-- begin --

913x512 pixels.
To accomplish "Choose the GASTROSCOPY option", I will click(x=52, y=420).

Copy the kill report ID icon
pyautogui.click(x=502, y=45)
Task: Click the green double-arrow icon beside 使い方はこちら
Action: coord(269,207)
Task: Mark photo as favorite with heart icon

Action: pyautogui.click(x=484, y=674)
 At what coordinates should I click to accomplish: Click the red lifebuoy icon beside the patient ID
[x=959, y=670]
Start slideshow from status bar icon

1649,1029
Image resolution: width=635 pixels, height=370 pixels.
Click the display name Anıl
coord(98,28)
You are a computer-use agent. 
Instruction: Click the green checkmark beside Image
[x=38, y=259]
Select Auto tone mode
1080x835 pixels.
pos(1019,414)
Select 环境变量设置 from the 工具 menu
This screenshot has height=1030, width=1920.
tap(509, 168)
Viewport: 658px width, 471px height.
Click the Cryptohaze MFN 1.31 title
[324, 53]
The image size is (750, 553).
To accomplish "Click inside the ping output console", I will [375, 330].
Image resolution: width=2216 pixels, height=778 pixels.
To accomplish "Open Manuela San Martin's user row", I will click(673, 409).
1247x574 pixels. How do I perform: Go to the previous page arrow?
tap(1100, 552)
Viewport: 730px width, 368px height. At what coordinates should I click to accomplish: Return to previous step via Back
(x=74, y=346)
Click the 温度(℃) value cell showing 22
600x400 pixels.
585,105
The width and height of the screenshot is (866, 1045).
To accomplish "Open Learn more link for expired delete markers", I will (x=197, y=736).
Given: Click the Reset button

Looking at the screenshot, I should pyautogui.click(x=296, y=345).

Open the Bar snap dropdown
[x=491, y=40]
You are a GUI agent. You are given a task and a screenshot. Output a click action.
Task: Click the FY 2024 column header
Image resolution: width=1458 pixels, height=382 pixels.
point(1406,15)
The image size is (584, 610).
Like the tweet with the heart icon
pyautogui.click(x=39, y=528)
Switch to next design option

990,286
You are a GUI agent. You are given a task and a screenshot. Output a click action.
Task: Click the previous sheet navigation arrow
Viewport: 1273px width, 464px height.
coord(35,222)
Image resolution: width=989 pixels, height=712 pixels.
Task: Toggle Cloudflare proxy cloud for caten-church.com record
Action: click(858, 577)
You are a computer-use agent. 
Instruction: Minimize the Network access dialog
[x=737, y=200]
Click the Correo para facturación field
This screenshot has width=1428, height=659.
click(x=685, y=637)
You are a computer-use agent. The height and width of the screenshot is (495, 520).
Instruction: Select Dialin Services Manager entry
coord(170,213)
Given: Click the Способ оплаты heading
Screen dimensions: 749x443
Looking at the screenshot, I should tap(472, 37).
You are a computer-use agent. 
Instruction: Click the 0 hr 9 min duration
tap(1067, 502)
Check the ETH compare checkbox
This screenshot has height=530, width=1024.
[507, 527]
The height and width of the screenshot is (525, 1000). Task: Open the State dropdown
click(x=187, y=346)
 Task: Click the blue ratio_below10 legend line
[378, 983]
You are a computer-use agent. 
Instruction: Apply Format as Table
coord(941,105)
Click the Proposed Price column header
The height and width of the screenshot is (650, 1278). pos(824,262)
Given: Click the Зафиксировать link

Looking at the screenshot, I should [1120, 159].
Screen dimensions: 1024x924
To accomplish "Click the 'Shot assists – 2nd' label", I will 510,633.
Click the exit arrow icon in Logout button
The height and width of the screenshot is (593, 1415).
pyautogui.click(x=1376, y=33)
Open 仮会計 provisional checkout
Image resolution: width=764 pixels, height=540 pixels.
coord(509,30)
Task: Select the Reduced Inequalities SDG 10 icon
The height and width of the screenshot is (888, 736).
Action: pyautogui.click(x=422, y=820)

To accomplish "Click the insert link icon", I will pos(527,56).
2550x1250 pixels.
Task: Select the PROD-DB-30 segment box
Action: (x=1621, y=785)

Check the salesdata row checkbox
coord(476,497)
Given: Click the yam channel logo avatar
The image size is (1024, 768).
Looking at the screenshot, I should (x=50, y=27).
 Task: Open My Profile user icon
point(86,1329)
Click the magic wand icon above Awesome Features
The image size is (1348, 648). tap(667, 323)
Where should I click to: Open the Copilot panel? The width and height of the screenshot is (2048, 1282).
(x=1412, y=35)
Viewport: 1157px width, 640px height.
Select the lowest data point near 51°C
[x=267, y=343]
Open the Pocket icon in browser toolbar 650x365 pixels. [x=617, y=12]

-- end --

AIM OF THE TASK:
Convert every line of the material above into a JSON array of strings, with one string per line and no entries for blank lines.

FINISHED ANSWER:
[
  "913x512 pixels.",
  "To accomplish \"Choose the GASTROSCOPY option\", I will click(x=52, y=420).",
  "Copy the kill report ID icon",
  "pyautogui.click(x=502, y=45)",
  "Task: Click the green double-arrow icon beside 使い方はこちら",
  "Action: coord(269,207)",
  "Task: Mark photo as favorite with heart icon",
  "Action: pyautogui.click(x=484, y=674)",
  " At what coordinates should I click to accomplish: Click the red lifebuoy icon beside the patient ID",
  "[x=959, y=670]",
  "Start slideshow from status bar icon",
  "1649,1029",
  "Image resolution: width=635 pixels, height=370 pixels.",
  "Click the display name Anıl",
  "coord(98,28)",
  "You are a computer-use agent. ",
  "Instruction: Click the green checkmark beside Image",
  "[x=38, y=259]",
  "Select Auto tone mode",
  "1080x835 pixels.",
  "pos(1019,414)",
  "Select 环境变量设置 from the 工具 menu",
  "This screenshot has height=1030, width=1920.",
  "tap(509, 168)",
  "Viewport: 658px width, 471px height.",
  "Click the Cryptohaze MFN 1.31 title",
  "[324, 53]",
  "The image size is (750, 553).",
  "To accomplish \"Click inside the ping output console\", I will [375, 330].",
  "Image resolution: width=2216 pixels, height=778 pixels.",
  "To accomplish \"Open Manuela San Martin's user row\", I will click(673, 409).",
  "1247x574 pixels. How do I perform: Go to the previous page arrow?",
  "tap(1100, 552)",
  "Viewport: 730px width, 368px height. At what coordinates should I click to accomplish: Return to previous step via Back",
  "(x=74, y=346)",
  "Click the 温度(℃) value cell showing 22",
  "600x400 pixels.",
  "585,105",
  "The width and height of the screenshot is (866, 1045).",
  "To accomplish \"Open Learn more link for expired delete markers\", I will (x=197, y=736).",
  "Given: Click the Reset button",
  "Looking at the screenshot, I should pyautogui.click(x=296, y=345).",
  "Open the Bar snap dropdown",
  "[x=491, y=40]",
  "You are a GUI agent. You are given a task and a screenshot. Output a click action.",
  "Task: Click the FY 2024 column header",
  "Image resolution: width=1458 pixels, height=382 pixels.",
  "point(1406,15)",
  "The image size is (584, 610).",
  "Like the tweet with the heart icon",
  "pyautogui.click(x=39, y=528)",
  "Switch to next design option",
  "990,286",
  "You are a GUI agent. You are given a task and a screenshot. Output a click action.",
  "Task: Click the previous sheet navigation arrow",
  "Viewport: 1273px width, 464px height.",
  "coord(35,222)",
  "Image resolution: width=989 pixels, height=712 pixels.",
  "Task: Toggle Cloudflare proxy cloud for caten-church.com record",
  "Action: click(858, 577)",
  "You are a computer-use agent. ",
  "Instruction: Minimize the Network access dialog",
  "[x=737, y=200]",
  "Click the Correo para facturación field",
  "This screenshot has width=1428, height=659.",
  "click(x=685, y=637)",
  "You are a computer-use agent. The height and width of the screenshot is (495, 520).",
  "Instruction: Select Dialin Services Manager entry",
  "coord(170,213)",
  "Given: Click the Способ оплаты heading",
  "Screen dimensions: 749x443",
  "Looking at the screenshot, I should tap(472, 37).",
  "You are a computer-use agent. ",
  "Instruction: Click the 0 hr 9 min duration",
  "tap(1067, 502)",
  "Check the ETH compare checkbox",
  "This screenshot has height=530, width=1024.",
  "[507, 527]",
  "The height and width of the screenshot is (525, 1000). Task: Open the State dropdown",
  "click(x=187, y=346)",
  " Task: Click the blue ratio_below10 legend line",
  "[378, 983]",
  "You are a computer-use agent. ",
  "Instruction: Apply Format as Table",
  "coord(941,105)",
  "Click the Proposed Price column header",
  "The height and width of the screenshot is (650, 1278). pos(824,262)",
  "Given: Click the Зафиксировать link",
  "Looking at the screenshot, I should [1120, 159].",
  "Screen dimensions: 1024x924",
  "To accomplish \"Click the 'Shot assists – 2nd' label\", I will 510,633.",
  "Click the exit arrow icon in Logout button",
  "The height and width of the screenshot is (593, 1415).",
  "pyautogui.click(x=1376, y=33)",
  "Open 仮会計 provisional checkout",
  "Image resolution: width=764 pixels, height=540 pixels.",
  "coord(509,30)",
  "Task: Select the Reduced Inequalities SDG 10 icon",
  "The height and width of the screenshot is (888, 736).",
  "Action: pyautogui.click(x=422, y=820)",
  "To accomplish \"Click the insert link icon\", I will pos(527,56).",
  "2550x1250 pixels.",
  "Task: Select the PROD-DB-30 segment box",
  "Action: (x=1621, y=785)",
  "Check the salesdata row checkbox",
  "coord(476,497)",
  "Given: Click the yam channel logo avatar",
  "The image size is (1024, 768).",
  "Looking at the screenshot, I should (x=50, y=27).",
  " Task: Open My Profile user icon",
  "point(86,1329)",
  "Click the magic wand icon above Awesome Features",
  "The image size is (1348, 648). tap(667, 323)",
  "Where should I click to: Open the Copilot panel? The width and height of the screenshot is (2048, 1282).",
  "(x=1412, y=35)",
  "Viewport: 1157px width, 640px height.",
  "Select the lowest data point near 51°C",
  "[x=267, y=343]",
  "Open the Pocket icon in browser toolbar 650x365 pixels. [x=617, y=12]"
]